Il 2014 è stato eletto anno delle wearable technologies, le tecnologie da indossare a cui gli esperti legano la crescita incrementale del settore hi-tech riunito al gran completo al Consumer electronic show (Ces) di Las Vegas. Le innovazioni sono perlopiù dedicate al fitness per poi spostarsi ai macchinari che dialogano con gli smartphone e all’automotive. C’è la T-shirt che legge il battito cardiaco o i centimetri da perdere (Armour39), le calze intelligenti Heapsylon, gli occhialoni da sci con telecamera (Liquid Image Ops), l’obiettivo di pochi centimetri che riprende il meglio della giornata (meMini). E, assieme a migliaia di startup che rendono ogni parte del corpo un nuova app da sviluppare, sono arrivati i giganti come Samsung, Google, Sony. Mentre da Apple si attende per la prossima primavera, in tempo per l’arrivo del vicepresident Angela Ahrendts dalla casa di moda Burberry, l’attesissimo iWatch, l’orologio smart che già molti competitor hanno messo sul mercato.
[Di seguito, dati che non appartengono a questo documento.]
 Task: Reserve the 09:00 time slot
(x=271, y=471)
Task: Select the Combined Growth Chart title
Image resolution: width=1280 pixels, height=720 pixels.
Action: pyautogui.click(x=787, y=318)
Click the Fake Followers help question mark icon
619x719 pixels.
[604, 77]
A riprova che l’argomento vale milioni di contatti e quindi di business arrivano i dati Accenture che stima il settore delle tecnologie da indossare tra i 2 e 3 miliardi di dollari (1,4/2,2 miliardi di euro) nel 2014, con l’India in testa per consumi. Secondo la Digital consumer tech survey 2014 del colosso della consulenza, gli intervistati da New Delhi alle province sono interessati soprattutto a comprare fitness monitor (80%), telefoni intelligenti (76%) e occhiali-Internet (74%).